Genève

A Onex, le PLR fourbit ses armes après la défaite d’Eric Stauffer

Plongée dans le fief du bouillant MCG, qui devra probablement quitter la mairie au deuxième tour des élections. Car droite et gauche risquent de s’allier contre lui.

Le PLR fourbit ses armes contre «l’animal blessé»

Dans les rues d’Onex hier après-midi, il y avait presque autant d’élus que d’électeurs. A part une retraitée qui, sous l’influence de sa famille, n’a pas voté pour Eric Stauffer, s’en mord les doigts et promet de corriger cette erreur au second tour; une dame d’origine portugaise qui a voté pour lui et «serait déçue s’il ne passe pas, parce qu’on s’est habitué à le voir partout et qu’on est d’accord avec son slogan «Zéro frontalier»; un étudiant qui, par conviction, ne glissera jamais de Mouvement Citoyens genevois (MCG) dans l’urne; et des passants que la chose politique n’affole pas; à part ceux-là, il y a des élus PLR qui fourbissent leurs armes, après avoir gagné deux sièges au Municipal et poussé l’un des leurs à l’exécutif devant Eric Stauffer.

D’abord Frédéric Duret, élu au Municipal, heureux, pressé: «La preuve est faite que les électeurs ont sanctionné Eric Stauffer et pas son parti, puisque le MCG maintient ses 8 sièges.» Pour le nouvel élu, pas de doute: le slogan «Zéro frontalier» était le slogan de trop, agressif en diable, celui qui a coûté son fauteuil à Eric Stauffer. Une analyse que valide le politologue Pascal Sciarini, de l’Université de Genève: «Cette tactique est catastrophique s’il s’agit d’aller chercher des voix à l’extérieur de son électorat de base. C’est un suicide politique. Eric Stauffer est en train de vivre ce que Christoph Blocher a vécu en 2007, pour avoir confondu le rôle de magistrat avec celui de chef de file trublion.»

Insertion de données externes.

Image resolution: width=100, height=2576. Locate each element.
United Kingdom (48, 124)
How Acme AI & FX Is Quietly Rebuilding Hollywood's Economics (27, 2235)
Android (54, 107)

Un peu plus loin, voici le PLR François Mumenthaler, heureux, pressé, sorti troisième à l’exécutif devant Eric Stauffer. Traité hier dans nos colonnes par ce dernier de «Putzfrau» de la gauche, il lui renvoie le compliment: «A ce compte-là, il a aussi été pendant quatre ans la «Putzfrau» de Mmes Carole-Anne Kast, socialiste, et Ruth Bänziger, Verte!» Plus sérieusement, François Mumenthaler confie que son parti se dirige vers une alliance à quatre, avec le PDC, le PS et les Verts. «Ce n’est pas pour virer Eric Stauffer, mais pour tenter de trouver trois personnes capables de trouver une majorité pour gouverner. Car quoi qu’on en dise, le trio avec Stauffer n’était pas le dream team qu’il disait. Il y a eu deux contentieux entre eux pendant cette législature.» Pour autant, il ne pavoise pas encore: «Eric Stauffer a de la ressource, et c’est aujourd’hui un animal blessé.»

Seul contre tous

A deux pas de là, à la mairie, l’animal blessé a de l’énergie à revendre: «Ils sont capables d’alliances contre-nature uniquement pour me barrer la route. Mais ça va en énerver plus d’un, car les gens ne sont pas dupes!» Et le maire de rappeler l’excellence de son bilan. Pour autant, il faudrait un miracle pour le reconduire à la mairie, seul contre tous. Car lorsque les irréductibles finissent par conclure une alliance pour venir à bout du tiers agitateur, la messe est dite. «Ne pas pouvoir conclure d’alliances, c’est le prix à payer pour être contestataire et conserver un profil musclé, explique Pascal Sciarini. Mais rentrer dans le rang présente aussi des désavantages. Celle de perdre un électorat très mobilisé. C’est la problématique de l’UDC.» Même si le MCG a perdu 9 sièges au niveau cantonal (de 73 à 64) et disparaît dans quatre communes, c’est encore un «score honorable», note Pascal Sciarini, «pour un parti qui a exploité presque complètement son potentiel, aux alentours des 25%». Dure, l’apogée.